(Dataset entries)
::::

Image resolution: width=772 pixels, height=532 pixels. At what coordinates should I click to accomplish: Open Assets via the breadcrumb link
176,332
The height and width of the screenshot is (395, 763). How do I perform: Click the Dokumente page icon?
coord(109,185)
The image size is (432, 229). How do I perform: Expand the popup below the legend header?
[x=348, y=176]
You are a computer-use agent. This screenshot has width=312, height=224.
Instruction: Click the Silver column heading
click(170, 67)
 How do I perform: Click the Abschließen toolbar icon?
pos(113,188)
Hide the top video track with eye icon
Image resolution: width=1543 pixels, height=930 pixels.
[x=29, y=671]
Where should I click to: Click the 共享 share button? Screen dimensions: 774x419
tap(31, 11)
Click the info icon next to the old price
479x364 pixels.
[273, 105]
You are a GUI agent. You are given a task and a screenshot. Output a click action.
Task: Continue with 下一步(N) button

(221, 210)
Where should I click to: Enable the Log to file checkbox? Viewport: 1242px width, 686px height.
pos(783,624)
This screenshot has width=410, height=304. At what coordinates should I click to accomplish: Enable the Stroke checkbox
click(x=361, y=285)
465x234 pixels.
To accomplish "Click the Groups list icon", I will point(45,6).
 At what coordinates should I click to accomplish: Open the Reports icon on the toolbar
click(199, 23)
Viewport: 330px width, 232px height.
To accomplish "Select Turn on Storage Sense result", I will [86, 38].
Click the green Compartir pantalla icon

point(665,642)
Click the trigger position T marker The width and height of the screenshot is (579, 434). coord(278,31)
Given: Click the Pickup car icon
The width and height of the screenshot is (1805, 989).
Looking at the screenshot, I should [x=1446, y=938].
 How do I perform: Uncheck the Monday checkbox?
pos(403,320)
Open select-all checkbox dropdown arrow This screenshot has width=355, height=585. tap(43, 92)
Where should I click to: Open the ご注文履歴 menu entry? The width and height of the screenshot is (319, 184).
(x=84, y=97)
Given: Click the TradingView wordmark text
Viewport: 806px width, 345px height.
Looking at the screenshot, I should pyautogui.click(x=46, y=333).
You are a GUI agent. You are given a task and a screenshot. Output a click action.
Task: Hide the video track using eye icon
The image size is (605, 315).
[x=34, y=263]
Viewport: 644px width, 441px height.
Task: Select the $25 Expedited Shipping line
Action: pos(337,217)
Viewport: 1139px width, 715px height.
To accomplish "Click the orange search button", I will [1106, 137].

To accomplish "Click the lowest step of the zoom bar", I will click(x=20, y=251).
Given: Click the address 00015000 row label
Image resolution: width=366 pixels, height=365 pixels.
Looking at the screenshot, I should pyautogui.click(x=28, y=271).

::::

• _Task prompt_
A faithful, word-for-word copy of the data is the expected answer.

• _Worked solution_
Image resolution: width=772 pixels, height=532 pixels. At what coordinates should I click to accomplish: Open Assets via the breadcrumb link
176,332
The height and width of the screenshot is (395, 763). How do I perform: Click the Dokumente page icon?
coord(109,185)
The image size is (432, 229). How do I perform: Expand the popup below the legend header?
[x=348, y=176]
You are a computer-use agent. This screenshot has width=312, height=224.
Instruction: Click the Silver column heading
click(170, 67)
 How do I perform: Click the Abschließen toolbar icon?
pos(113,188)
Hide the top video track with eye icon
Image resolution: width=1543 pixels, height=930 pixels.
[x=29, y=671]
Where should I click to: Click the 共享 share button? Screen dimensions: 774x419
tap(31, 11)
Click the info icon next to the old price
479x364 pixels.
[273, 105]
You are a GUI agent. You are given a task and a screenshot. Output a click action.
Task: Continue with 下一步(N) button

(221, 210)
Where should I click to: Enable the Log to file checkbox? Viewport: 1242px width, 686px height.
pos(783,624)
This screenshot has width=410, height=304. At what coordinates should I click to accomplish: Enable the Stroke checkbox
click(x=361, y=285)
465x234 pixels.
To accomplish "Click the Groups list icon", I will point(45,6).
 At what coordinates should I click to accomplish: Open the Reports icon on the toolbar
click(199, 23)
Viewport: 330px width, 232px height.
To accomplish "Select Turn on Storage Sense result", I will [86, 38].
Click the green Compartir pantalla icon

point(665,642)
Click the trigger position T marker The width and height of the screenshot is (579, 434). coord(278,31)
Given: Click the Pickup car icon
The width and height of the screenshot is (1805, 989).
Looking at the screenshot, I should [x=1446, y=938].
 How do I perform: Uncheck the Monday checkbox?
pos(403,320)
Open select-all checkbox dropdown arrow This screenshot has width=355, height=585. tap(43, 92)
Where should I click to: Open the ご注文履歴 menu entry? The width and height of the screenshot is (319, 184).
(x=84, y=97)
Given: Click the TradingView wordmark text
Viewport: 806px width, 345px height.
Looking at the screenshot, I should pyautogui.click(x=46, y=333).
You are a GUI agent. You are given a task and a screenshot. Output a click action.
Task: Hide the video track using eye icon
The image size is (605, 315).
[x=34, y=263]
Viewport: 644px width, 441px height.
Task: Select the $25 Expedited Shipping line
Action: pos(337,217)
Viewport: 1139px width, 715px height.
To accomplish "Click the orange search button", I will [1106, 137].

To accomplish "Click the lowest step of the zoom bar", I will click(x=20, y=251).
Given: Click the address 00015000 row label
Image resolution: width=366 pixels, height=365 pixels.
Looking at the screenshot, I should pyautogui.click(x=28, y=271).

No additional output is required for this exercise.